August 18. Gen. Kearney proceeded through the pass and at 5 pm reached hill that overlooks Santa Fe. …

NewMexiKen | New Mexico

The Hundredth Monkey Asks, ‘What are we doing to ourselves?’ [updated]

But, is the Internet – the Web, really – worse than TV? Didn’t people wring their hands over kids sitting passively in front of the TV for hours – even as many used them the boob-tube as an electronic babysitter?

We never seem to know what we need to when we need to. It always takes too much time to recognize the lead in the pipes. Lives are ruined in the meantime.

Ruth Marcus – Our gadgets, ourselves

I must know — now — what has arrived in my inbox, even though almost all of it is junk. I live an alt-tab existence, constantly shuttling among the open windows on my browser. I have switched, in Carr’s formulation, from "reading to power-browsing." I am a lab rat "constantly pressing levers to get tiny pellets of social or intellectual nourishment."

I love technology. It lets me work better and faster. It untethers me from a physical office and allows me to, well, alt-tab efficiently between work and family. E-mail and social networking, with the combination of ease of access yet remoteness of interaction, help make and renew personal connections.

But technology also takes its toll — including physically. "The technology is rewiring our brains," Nora Volkow, director of the National Institute of Drug Abuse, told the New York Times. The brain is malleable, and, like any regular exercise, the instant gratification world of the Web helps build certain neural connections while others molder.

......

- _Your tasks_:
1. Transcribe the excerpt about technology starting with "We never seem" and going on through "renew personal connections.".
2. In the excerpt about technology, what position does Nora Volkow hold?
3. Write the next part of the excerpt about technology, picking up after its final sentence.

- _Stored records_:
......

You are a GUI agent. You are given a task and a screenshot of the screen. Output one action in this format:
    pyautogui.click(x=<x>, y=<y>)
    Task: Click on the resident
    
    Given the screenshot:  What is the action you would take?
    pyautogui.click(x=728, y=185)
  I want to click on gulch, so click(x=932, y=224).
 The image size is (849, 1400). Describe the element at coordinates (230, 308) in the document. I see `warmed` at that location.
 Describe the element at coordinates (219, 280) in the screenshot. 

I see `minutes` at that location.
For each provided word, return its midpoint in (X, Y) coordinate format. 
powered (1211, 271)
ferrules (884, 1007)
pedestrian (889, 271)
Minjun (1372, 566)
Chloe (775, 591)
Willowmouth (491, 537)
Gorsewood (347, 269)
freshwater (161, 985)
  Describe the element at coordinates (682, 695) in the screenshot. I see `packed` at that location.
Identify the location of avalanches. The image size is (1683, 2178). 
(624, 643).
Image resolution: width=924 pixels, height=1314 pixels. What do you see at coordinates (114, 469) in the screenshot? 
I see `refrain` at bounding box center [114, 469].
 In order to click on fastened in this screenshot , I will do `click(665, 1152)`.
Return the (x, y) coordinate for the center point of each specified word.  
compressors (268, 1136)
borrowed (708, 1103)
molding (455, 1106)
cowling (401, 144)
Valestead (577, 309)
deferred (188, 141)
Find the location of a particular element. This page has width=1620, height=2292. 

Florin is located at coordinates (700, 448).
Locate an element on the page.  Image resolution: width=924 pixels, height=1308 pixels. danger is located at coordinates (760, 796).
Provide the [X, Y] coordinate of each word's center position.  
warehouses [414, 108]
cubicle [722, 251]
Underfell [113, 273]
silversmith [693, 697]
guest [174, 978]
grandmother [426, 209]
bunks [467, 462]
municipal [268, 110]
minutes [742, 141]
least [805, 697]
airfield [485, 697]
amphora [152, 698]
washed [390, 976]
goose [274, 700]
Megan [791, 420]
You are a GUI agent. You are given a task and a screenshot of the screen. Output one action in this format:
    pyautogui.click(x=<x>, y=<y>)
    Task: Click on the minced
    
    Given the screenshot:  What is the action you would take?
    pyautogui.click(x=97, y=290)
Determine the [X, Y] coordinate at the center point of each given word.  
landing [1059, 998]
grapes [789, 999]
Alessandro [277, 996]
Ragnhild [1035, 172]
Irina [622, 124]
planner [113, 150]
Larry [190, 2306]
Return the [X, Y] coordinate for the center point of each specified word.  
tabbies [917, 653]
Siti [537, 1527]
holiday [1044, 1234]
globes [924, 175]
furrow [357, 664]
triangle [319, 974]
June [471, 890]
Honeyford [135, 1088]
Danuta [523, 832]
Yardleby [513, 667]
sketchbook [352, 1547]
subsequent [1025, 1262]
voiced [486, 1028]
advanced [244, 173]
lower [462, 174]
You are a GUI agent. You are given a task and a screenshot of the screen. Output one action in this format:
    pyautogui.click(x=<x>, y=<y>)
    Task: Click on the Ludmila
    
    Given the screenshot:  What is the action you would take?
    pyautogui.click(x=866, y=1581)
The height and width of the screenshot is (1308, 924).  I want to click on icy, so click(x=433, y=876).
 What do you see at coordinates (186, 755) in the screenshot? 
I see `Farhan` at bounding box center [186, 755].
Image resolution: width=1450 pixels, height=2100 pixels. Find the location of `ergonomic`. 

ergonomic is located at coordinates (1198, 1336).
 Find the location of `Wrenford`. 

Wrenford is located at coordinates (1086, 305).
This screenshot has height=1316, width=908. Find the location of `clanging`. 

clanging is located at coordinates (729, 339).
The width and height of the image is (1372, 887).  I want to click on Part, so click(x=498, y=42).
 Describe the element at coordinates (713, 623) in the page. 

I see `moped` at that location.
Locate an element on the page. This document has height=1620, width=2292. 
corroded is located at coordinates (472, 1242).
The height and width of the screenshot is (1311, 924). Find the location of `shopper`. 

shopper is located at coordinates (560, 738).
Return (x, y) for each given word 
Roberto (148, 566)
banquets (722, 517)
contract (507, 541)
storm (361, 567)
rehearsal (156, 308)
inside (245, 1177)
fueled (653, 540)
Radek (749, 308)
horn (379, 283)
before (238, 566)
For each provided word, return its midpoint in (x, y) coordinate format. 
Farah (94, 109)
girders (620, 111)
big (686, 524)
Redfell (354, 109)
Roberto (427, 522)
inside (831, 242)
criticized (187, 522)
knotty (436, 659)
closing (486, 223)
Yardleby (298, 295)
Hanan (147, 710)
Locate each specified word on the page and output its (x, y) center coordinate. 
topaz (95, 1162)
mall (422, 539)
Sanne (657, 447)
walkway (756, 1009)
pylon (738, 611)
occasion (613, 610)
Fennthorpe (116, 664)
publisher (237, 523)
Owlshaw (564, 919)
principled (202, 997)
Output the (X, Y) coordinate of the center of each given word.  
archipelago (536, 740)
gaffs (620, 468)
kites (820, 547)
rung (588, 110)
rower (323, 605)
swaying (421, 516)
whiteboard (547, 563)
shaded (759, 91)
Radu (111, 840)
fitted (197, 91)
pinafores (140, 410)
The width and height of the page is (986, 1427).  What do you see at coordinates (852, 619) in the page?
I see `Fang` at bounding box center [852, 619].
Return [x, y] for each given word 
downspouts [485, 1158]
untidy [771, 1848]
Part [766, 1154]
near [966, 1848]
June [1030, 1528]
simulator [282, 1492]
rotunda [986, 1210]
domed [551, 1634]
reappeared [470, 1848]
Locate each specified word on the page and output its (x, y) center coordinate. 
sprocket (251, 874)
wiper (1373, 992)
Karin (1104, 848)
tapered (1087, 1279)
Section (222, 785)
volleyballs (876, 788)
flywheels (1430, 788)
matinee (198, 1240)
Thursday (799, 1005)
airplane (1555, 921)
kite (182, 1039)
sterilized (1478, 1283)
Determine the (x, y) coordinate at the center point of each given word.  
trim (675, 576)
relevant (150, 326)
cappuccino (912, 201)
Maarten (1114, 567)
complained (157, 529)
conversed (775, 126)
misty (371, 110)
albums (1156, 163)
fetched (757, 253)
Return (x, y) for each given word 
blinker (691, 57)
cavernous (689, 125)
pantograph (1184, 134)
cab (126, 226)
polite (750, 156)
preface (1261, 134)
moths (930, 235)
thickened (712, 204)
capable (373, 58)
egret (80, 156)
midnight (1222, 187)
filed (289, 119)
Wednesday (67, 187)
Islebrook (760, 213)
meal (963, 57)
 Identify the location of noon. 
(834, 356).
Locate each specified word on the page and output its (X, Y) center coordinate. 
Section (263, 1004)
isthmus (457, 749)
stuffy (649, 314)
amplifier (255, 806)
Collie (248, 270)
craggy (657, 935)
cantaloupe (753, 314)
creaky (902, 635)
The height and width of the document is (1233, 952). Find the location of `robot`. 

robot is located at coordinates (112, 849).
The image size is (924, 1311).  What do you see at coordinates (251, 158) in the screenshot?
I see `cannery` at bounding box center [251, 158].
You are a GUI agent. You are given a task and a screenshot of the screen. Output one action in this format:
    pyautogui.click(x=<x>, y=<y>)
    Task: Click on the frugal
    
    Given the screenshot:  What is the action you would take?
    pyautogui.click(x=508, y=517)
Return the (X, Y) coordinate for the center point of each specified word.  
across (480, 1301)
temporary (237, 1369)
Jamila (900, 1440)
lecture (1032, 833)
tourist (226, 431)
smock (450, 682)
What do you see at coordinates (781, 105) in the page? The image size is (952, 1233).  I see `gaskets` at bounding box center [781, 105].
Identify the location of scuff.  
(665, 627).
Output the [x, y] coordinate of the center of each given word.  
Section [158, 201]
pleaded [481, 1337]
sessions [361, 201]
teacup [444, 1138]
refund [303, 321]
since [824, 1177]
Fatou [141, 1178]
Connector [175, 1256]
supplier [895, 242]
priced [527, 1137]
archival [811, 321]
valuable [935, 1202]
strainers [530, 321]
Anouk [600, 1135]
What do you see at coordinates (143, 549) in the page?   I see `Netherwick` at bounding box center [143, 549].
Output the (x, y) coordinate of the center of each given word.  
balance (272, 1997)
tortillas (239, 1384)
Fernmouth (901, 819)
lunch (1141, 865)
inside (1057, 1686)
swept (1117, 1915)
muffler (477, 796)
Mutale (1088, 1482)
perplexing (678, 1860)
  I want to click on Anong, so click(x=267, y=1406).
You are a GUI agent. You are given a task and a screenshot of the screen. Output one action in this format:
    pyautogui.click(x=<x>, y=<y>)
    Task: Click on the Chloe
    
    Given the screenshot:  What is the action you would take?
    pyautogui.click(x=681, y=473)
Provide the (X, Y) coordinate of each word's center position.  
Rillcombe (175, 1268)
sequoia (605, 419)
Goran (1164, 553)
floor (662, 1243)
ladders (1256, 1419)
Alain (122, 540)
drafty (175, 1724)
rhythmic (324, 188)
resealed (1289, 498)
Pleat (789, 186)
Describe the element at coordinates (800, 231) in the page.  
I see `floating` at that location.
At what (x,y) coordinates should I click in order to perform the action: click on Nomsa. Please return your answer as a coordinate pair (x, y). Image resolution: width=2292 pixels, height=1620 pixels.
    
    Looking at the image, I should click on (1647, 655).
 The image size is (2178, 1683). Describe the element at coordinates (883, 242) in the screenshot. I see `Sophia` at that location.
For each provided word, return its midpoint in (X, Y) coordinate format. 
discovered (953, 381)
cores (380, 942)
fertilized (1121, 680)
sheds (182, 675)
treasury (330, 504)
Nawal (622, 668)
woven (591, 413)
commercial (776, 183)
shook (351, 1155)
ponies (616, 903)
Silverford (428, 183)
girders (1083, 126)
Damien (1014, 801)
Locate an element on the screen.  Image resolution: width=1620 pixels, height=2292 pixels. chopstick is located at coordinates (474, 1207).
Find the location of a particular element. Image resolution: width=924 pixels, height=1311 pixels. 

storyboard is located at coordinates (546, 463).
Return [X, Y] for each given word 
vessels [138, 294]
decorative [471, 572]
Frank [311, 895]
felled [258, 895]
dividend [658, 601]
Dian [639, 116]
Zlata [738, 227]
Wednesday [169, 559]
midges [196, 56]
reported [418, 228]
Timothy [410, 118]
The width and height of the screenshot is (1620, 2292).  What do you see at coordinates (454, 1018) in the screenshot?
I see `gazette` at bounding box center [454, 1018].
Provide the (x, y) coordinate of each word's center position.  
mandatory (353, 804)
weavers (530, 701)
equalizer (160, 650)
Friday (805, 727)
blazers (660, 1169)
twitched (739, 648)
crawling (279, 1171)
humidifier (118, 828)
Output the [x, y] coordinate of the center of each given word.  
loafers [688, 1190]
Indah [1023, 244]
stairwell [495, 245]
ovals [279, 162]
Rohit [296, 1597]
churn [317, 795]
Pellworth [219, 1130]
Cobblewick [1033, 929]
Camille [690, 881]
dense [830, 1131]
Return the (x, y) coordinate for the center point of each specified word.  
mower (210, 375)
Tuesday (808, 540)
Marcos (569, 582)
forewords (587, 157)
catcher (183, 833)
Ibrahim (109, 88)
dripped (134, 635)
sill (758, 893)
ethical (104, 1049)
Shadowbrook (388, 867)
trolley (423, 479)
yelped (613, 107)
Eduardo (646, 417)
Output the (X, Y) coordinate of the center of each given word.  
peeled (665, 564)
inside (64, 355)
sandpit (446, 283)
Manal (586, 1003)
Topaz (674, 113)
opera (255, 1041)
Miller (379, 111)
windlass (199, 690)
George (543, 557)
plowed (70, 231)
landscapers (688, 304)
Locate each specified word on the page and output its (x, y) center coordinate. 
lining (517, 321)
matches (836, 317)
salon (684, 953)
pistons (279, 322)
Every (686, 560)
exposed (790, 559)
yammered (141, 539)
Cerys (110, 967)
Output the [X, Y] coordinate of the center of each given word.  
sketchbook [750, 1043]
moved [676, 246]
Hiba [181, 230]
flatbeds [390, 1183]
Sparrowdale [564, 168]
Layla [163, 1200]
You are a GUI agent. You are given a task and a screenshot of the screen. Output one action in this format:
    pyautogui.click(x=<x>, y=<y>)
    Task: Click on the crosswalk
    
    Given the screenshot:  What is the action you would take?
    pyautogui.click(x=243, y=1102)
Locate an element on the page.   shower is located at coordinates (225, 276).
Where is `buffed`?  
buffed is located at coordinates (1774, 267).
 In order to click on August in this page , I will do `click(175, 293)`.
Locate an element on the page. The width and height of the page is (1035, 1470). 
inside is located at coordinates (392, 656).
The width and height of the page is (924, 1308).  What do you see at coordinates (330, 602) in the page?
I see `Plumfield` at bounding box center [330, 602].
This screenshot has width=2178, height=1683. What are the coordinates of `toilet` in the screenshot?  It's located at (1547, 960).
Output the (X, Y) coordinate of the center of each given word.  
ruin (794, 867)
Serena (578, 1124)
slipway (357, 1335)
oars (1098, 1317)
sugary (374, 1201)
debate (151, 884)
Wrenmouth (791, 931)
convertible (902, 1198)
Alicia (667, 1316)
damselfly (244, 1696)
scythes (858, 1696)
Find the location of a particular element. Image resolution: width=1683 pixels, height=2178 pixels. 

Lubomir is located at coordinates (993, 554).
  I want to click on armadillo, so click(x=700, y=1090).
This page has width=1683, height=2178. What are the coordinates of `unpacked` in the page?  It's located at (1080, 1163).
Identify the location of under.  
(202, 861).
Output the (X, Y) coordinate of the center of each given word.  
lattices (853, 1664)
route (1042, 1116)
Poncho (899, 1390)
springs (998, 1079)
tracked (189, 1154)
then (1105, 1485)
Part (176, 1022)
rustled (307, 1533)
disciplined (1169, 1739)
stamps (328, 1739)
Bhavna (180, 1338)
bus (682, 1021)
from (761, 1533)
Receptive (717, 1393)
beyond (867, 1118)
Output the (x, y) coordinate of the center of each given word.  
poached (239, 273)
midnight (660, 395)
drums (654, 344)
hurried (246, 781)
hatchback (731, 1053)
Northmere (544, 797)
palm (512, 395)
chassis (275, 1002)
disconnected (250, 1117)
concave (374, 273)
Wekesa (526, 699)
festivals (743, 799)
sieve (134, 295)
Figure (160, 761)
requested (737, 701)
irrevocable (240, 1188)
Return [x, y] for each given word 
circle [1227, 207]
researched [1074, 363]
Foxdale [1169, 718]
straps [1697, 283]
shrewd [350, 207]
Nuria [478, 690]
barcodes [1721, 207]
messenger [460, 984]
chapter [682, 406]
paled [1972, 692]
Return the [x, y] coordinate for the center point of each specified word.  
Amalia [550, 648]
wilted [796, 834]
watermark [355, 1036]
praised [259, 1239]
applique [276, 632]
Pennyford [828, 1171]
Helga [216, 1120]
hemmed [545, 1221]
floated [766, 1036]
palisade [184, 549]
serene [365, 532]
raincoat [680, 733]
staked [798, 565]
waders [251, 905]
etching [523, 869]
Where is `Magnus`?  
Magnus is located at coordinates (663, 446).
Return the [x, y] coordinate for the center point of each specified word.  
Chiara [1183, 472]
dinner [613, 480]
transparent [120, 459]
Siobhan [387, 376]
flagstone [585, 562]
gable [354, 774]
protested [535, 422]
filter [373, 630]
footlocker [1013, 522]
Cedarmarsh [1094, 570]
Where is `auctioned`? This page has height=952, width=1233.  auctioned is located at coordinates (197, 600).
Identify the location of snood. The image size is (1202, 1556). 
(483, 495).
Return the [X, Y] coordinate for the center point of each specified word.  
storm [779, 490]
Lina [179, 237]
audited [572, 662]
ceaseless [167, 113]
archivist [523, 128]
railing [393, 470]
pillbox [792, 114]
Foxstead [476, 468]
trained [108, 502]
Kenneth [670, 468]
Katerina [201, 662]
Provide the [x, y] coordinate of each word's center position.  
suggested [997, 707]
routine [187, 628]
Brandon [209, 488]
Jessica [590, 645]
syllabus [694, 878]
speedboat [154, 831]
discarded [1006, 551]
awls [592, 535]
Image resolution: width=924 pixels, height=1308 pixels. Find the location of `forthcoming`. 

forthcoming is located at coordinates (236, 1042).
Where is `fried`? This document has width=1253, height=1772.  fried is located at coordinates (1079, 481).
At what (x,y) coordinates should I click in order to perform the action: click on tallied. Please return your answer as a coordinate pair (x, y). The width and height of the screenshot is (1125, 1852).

......

- _Answer set_:
1.
We never seem to know what we need to when we need to. It always takes too much time to recognize the lead in the pipes. Lives are ruined in the meantime.

Ruth Marcus – Our gadgets, ourselves

I must know — now — what has arrived in my inbox, even though almost all of it is junk. I live an alt-tab existence, constantly shuttling among the open windows on my browser. I have switched, in Carr’s formulation, from "reading to power-browsing." I am a lab rat "constantly pressing levers to get tiny pellets of social or intellectual nourishment."

I love technology. It lets me work better and faster. It untethers me from a physical office and allows me to, well, alt-tab efficiently between work and family. E-mail and social networking, with the combination of ease of access yet remoteness of interaction, help make and renew personal connections.

2. She is director of the National Institute of Drug Abuse.

3.
Ruth Marcus – Our gadgets, ourselves

Is Nicholas Carr right about the Internet and attention spans? – Newsweek 

There’s a lot that’s been written lately about how the Web is puréeing people’s gray matter. The most thorough take on the topic is Nicholas Carr’s new book, The Shallows: What the Internet Is Doing to Our Brains, but anyone who’s been spending a lot of time surfing is probably going to be so distracted by e-mails and Facebook, etc., that he won’t be able to finish the book. Instead, he’ll turn, with irony, to the Web, where he’ll find plenty to read, especially if he’s looking for it today: The New York Times has just published two stories, a blog post, and an interactive feature arguing that the electronic methods by which they themselves are delivered are “intrusive, have increased [people’s] levels of stress and have made it difficult to concentrate.” [mjh: Even more links in the rest of the article.]

Is Nicholas Carr right about the Internet and attention spans? – Newsweek

[Updated 9pm] Newmexiken posts a different view, but don’t let that distract you:

[begin Newmexiken’s entry]

‘[E]very time we learn a fact or skill the wiring of the brain changes’
[mjh: for some reason, this post title makes me think of the assertion that smell involves aroma molecules impacting smell sensors, therefore, when  you smell a fart …]

Originally posted Friday, June 11, 2010 

If you’re reading this blog post on a computer, mobile phone or e-reader, please stop what you’re doing immediately. You could be making yourself stupid. And whatever you do, don’t click on the links in this post. They could distract you from the flow of my beautiful prose and narrative.

Nick Bilton – Bits Blog – NYTimes.com

Bilton goes on to discredit that theory and survey some recent thinking on the topic. Among other things, his discussion led me to this:

“And to encourage intellectual depth, don’t rail at PowerPoint or Google. It’s not as if habits of deep reflection, thorough research and rigorous reasoning ever came naturally to people. They must be acquired in special institutions, which we call universities, and maintained with constant upkeep, which we call analysis, criticism and debate. They are not granted by propping a heavy encyclopedia on your lap, nor are they taken away by efficient access to information on the Internet.”

Steven Pinker

Both are worth reading if you’re not too distracted.

[/end Newmexiken’s entry]

I’m reminded of the word-nerds in Word Wars or Wordplay. They shaped their minds to be very fast with words. Did their checkbook-balancing skills suffer as a result?